> [Task] From the line containing "Task: Switch theme with the moon icon" onward, retype each line of the entries below exactly, last line included.

> [Exercise materials]
*-*-*

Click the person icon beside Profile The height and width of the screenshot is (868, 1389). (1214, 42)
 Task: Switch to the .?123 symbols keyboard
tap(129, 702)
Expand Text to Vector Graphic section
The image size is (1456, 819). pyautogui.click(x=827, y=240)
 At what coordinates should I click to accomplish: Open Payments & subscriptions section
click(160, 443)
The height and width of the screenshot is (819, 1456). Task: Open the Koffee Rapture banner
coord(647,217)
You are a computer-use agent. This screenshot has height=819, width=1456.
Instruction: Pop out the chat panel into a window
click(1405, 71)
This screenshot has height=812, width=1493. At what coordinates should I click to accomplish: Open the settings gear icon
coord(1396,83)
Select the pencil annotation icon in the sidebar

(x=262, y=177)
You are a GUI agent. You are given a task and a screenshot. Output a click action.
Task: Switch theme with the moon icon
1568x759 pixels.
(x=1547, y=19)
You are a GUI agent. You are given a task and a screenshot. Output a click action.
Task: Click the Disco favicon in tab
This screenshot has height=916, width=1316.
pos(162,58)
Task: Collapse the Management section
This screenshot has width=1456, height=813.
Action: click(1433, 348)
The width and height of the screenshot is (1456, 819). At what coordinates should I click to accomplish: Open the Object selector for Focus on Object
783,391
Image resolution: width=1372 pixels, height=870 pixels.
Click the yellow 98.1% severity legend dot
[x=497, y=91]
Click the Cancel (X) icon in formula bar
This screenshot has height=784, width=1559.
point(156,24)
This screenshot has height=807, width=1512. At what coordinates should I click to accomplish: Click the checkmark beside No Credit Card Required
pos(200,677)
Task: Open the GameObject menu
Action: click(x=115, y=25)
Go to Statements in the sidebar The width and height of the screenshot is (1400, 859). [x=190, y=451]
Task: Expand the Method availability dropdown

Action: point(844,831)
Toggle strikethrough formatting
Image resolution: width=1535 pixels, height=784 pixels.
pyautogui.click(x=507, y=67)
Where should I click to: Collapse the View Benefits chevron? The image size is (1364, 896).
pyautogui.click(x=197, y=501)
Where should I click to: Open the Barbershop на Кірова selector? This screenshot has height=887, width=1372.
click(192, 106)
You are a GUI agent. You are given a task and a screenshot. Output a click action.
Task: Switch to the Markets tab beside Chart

*-*-*

> [Response below]
Task: Switch theme with the moon icon
1568x759 pixels.
(x=1547, y=19)
You are a GUI agent. You are given a task and a screenshot. Output a click action.
Task: Click the Disco favicon in tab
This screenshot has height=916, width=1316.
pos(162,58)
Task: Collapse the Management section
This screenshot has width=1456, height=813.
Action: click(1433, 348)
The width and height of the screenshot is (1456, 819). At what coordinates should I click to accomplish: Open the Object selector for Focus on Object
783,391
Image resolution: width=1372 pixels, height=870 pixels.
Click the yellow 98.1% severity legend dot
[x=497, y=91]
Click the Cancel (X) icon in formula bar
This screenshot has height=784, width=1559.
point(156,24)
This screenshot has height=807, width=1512. At what coordinates should I click to accomplish: Click the checkmark beside No Credit Card Required
pos(200,677)
Task: Open the GameObject menu
Action: click(x=115, y=25)
Go to Statements in the sidebar The width and height of the screenshot is (1400, 859). [x=190, y=451]
Task: Expand the Method availability dropdown

Action: point(844,831)
Toggle strikethrough formatting
Image resolution: width=1535 pixels, height=784 pixels.
pyautogui.click(x=507, y=67)
Where should I click to: Collapse the View Benefits chevron? The image size is (1364, 896).
pyautogui.click(x=197, y=501)
Where should I click to: Open the Barbershop на Кірова selector? This screenshot has height=887, width=1372.
click(192, 106)
You are a GUI agent. You are given a task and a screenshot. Output a click action.
Task: Switch to the Markets tab beside Chart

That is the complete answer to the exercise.